Hi Gang,

On 2017/12/28 18:07, Gang He wrote:
> Return -EAGAIN if any of the following checks fail for
> direct I/O with nowait flag:
> Can not get the related locks immediately,
> Blocks are not allocated at the write location, it will trigger
> block allocation, this will block IO operations.
> 
> Signed-off-by: Gang He <g...@suse.com>
> ---
>  fs/ocfs2/dir.c         |  2 +-
>  fs/ocfs2/dlmglue.c     | 20 ++++++++---
>  fs/ocfs2/dlmglue.h     |  2 +-
>  fs/ocfs2/file.c        | 95 
> +++++++++++++++++++++++++++++++++++++++-----------
>  fs/ocfs2/mmap.c        |  2 +-
>  fs/ocfs2/ocfs2_trace.h | 10 +++---
>  6 files changed, 99 insertions(+), 32 deletions(-)
> 
> diff --git a/fs/ocfs2/dir.c b/fs/ocfs2/dir.c
> index febe631..ea50901 100644
> --- a/fs/ocfs2/dir.c
> +++ b/fs/ocfs2/dir.c
> @@ -1957,7 +1957,7 @@ int ocfs2_readdir(struct file *file, struct dir_context 
> *ctx)
>  
>       trace_ocfs2_readdir((unsigned long long)OCFS2_I(inode)->ip_blkno);
>  
> -     error = ocfs2_inode_lock_atime(inode, file->f_path.mnt, &lock_level);
> +     error = ocfs2_inode_lock_atime(inode, file->f_path.mnt, &lock_level, 1);
>       if (lock_level && error >= 0) {
>               /* We release EX lock which used to update atime
>                * and get PR lock again to reduce contention
> diff --git a/fs/ocfs2/dlmglue.c b/fs/ocfs2/dlmglue.c
> index a68efa3..07e169f 100644
> --- a/fs/ocfs2/dlmglue.c
> +++ b/fs/ocfs2/dlmglue.c
> @@ -2515,13 +2515,18 @@ int ocfs2_inode_lock_with_page(struct inode *inode,
>  
>  int ocfs2_inode_lock_atime(struct inode *inode,
>                         struct vfsmount *vfsmnt,
> -                       int *level)
> +                       int *level, int wait)
>  {
>       int ret;
>  
> -     ret = ocfs2_inode_lock(inode, NULL, 0);
> +     if (wait)
> +             ret = ocfs2_inode_lock(inode, NULL, 0);
> +     else
> +             ret = ocfs2_try_inode_lock(inode, NULL, 0);
> +
>       if (ret < 0) {
> -             mlog_errno(ret);
> +             if (ret != -EAGAIN)
> +                     mlog_errno(ret);
>               return ret;
>       }
>  
> @@ -2533,9 +2538,14 @@ int ocfs2_inode_lock_atime(struct inode *inode,
>               struct buffer_head *bh = NULL;
>  
>               ocfs2_inode_unlock(inode, 0);
> -             ret = ocfs2_inode_lock(inode, &bh, 1);
> +             if (wait)
> +                     ret = ocfs2_inode_lock(inode, &bh, 1);
> +             else
> +                     ret = ocfs2_try_inode_lock(inode, &bh, 1);
> +
>               if (ret < 0) {
> -                     mlog_errno(ret);
> +                     if (ret != -EAGAIN)

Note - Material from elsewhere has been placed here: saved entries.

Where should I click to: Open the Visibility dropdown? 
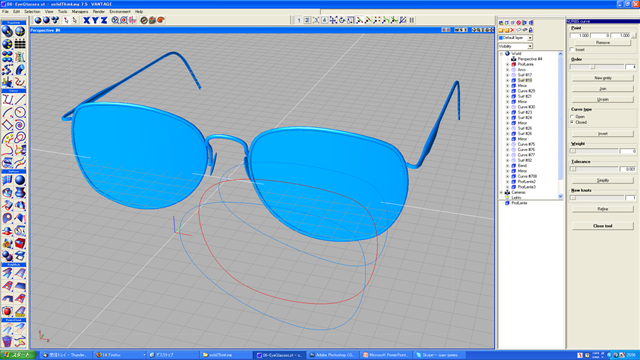click(515, 46)
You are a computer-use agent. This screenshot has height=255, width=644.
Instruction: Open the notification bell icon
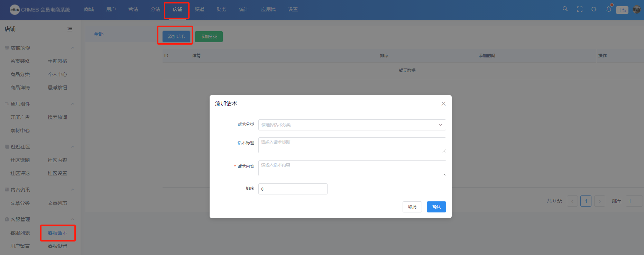[x=608, y=9]
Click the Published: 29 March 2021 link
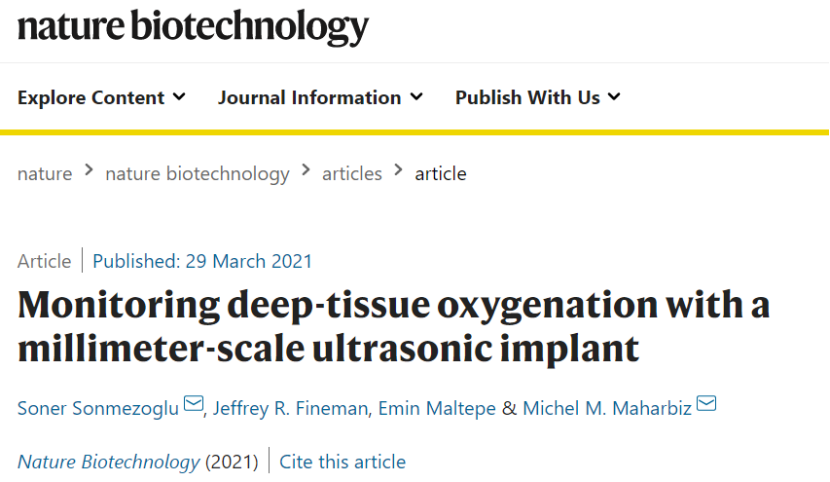This screenshot has width=830, height=482. 202,261
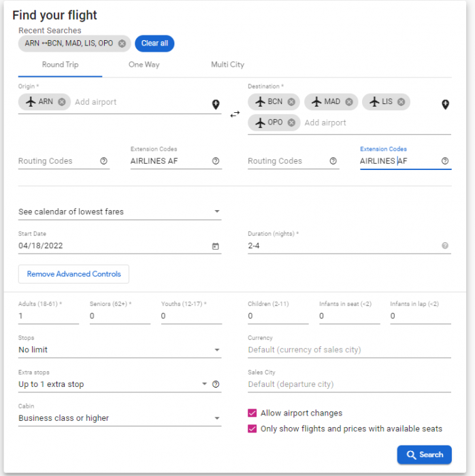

> +                             mlog_errno(ret);
>                       return ret;
>               }
>               *level = 1;
> diff --git a/fs/ocfs2/dlmglue.h b/fs/ocfs2/dlmglue.h
> index 05910fc..c83dbb5 100644
> --- a/fs/ocfs2/dlmglue.h
> +++ b/fs/ocfs2/dlmglue.h
> @@ -123,7 +123,7 @@ void ocfs2_refcount_lock_res_init(struct ocfs2_lock_res 
> *lockres,
>  void ocfs2_open_unlock(struct inode *inode);
>  int ocfs2_inode_lock_atime(struct inode *inode,
>                         struct vfsmount *vfsmnt,
> -                       int *level);
> +                       int *level, int wait);
>  int ocfs2_inode_lock_full_nested(struct inode *inode,
>                        struct buffer_head **ret_bh,
>                        int ex,
> diff --git a/fs/ocfs2/file.c b/fs/ocfs2/file.c
> index a1d0510..caef9b1 100644
> --- a/fs/ocfs2/file.c
> +++ b/fs/ocfs2/file.c
> @@ -140,6 +140,8 @@ static int ocfs2_file_open(struct inode *inode, struct 
> file *file)
>               spin_unlock(&oi->ip_lock);
>       }
>  
> +     file->f_mode |= FMODE_NOWAIT;
> +
>  leave:
>       return status;
>  }
> @@ -2132,12 +2134,12 @@ static int ocfs2_prepare_inode_for_refcount(struct 
> inode *inode,
>  }
>  
>  static int ocfs2_prepare_inode_for_write(struct file *file,
> -                                      loff_t pos,
> -                                      size_t count)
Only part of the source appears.